The best sized NiMH battery packs I've seen are those made with ten "C" cells, 5AH (at least I think they are C cells - or maybe a longer version of a C cell)

Batteries are spec'd in terms of [amp hours] or sometimes [watt hours]. It all refers to the amount of power a battery can supply. A 10AH (amp hour) battery at 12 volts will supply 120 watt hours of power until it is discharged (used up).

All we really need to be concerned with is the amp hours. If you have a lamp that uses (draws) 1 amp, and you have a 10AH battery, your light will work for about ten hours. This is not too far off for the WTC lights - they draw around 0.75A to 1.25A depending on how many lights you have on, how cold it is, and the phase of the moon. Figure that you need to feed it 1 amp - makes for easy calculations.....

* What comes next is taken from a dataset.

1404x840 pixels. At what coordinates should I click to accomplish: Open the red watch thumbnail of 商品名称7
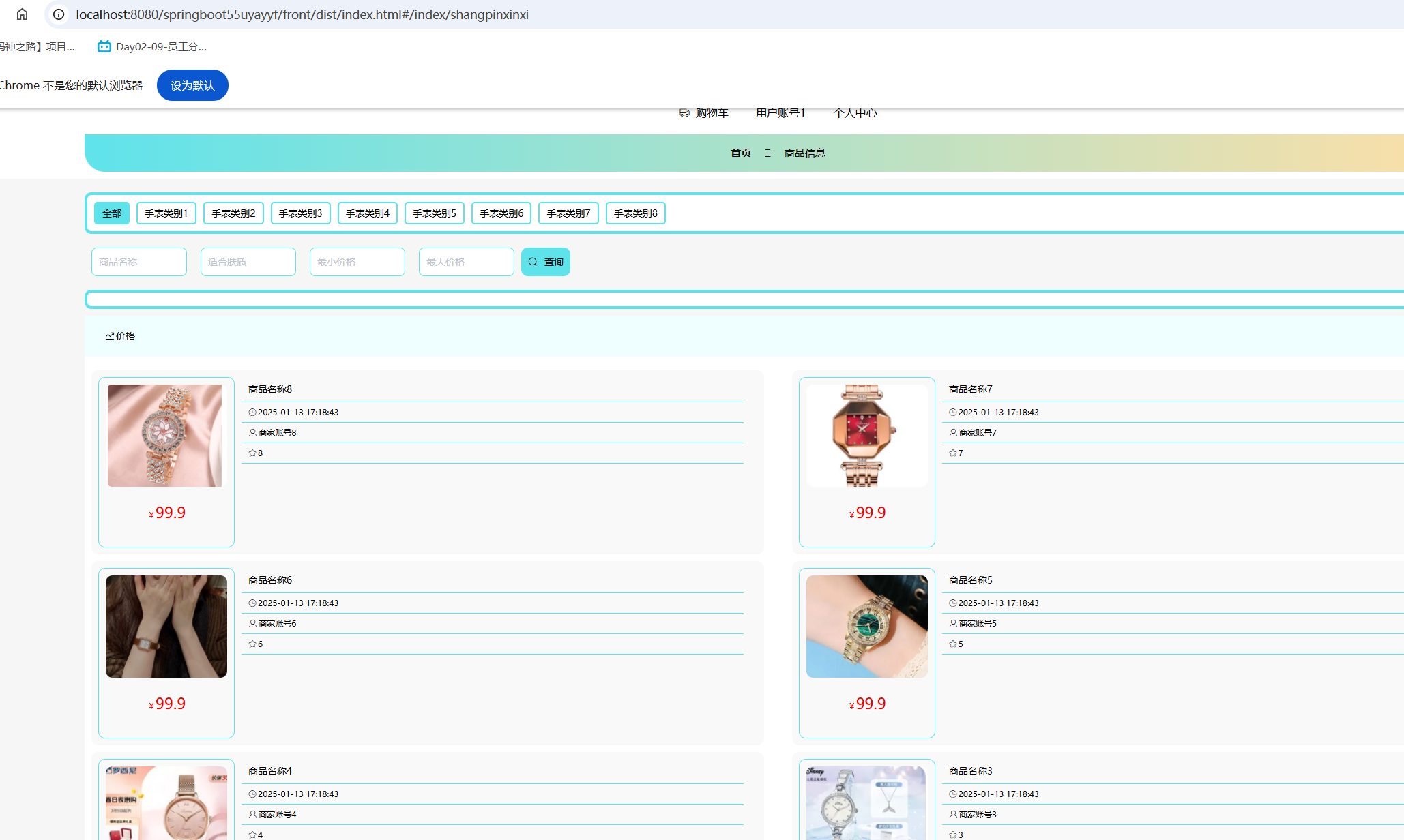866,435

I recommend multiple batteries, lower weight. Commonly folks use 5AH batteries (powers your lamp for 4 to 5 hours). They will carry two of these in the field, and perhaps have one or two charging back at the hotel for the next day. They take up to 8 hours to charge, so 3 would work fine assuming you don't lamp for more than 8 to 10 hours per day. One charges while you are in the field, the other can be charged overnight - and you'll have two fresh batteries for the next day.

Regarding use of your lamp: the "on time" will be much less than the time you spend in the field. You will only turn your lamp on when you are examining rocks under your tent - probably 15 minutes out of every hour at best. Plus you have travel time to get to/from the sites, so you will find you will probably use your lamp no more than 2 to 3 hours per day. If we go out at night it will get more extensive use....

Someone else chime in???? Maybe explain it better?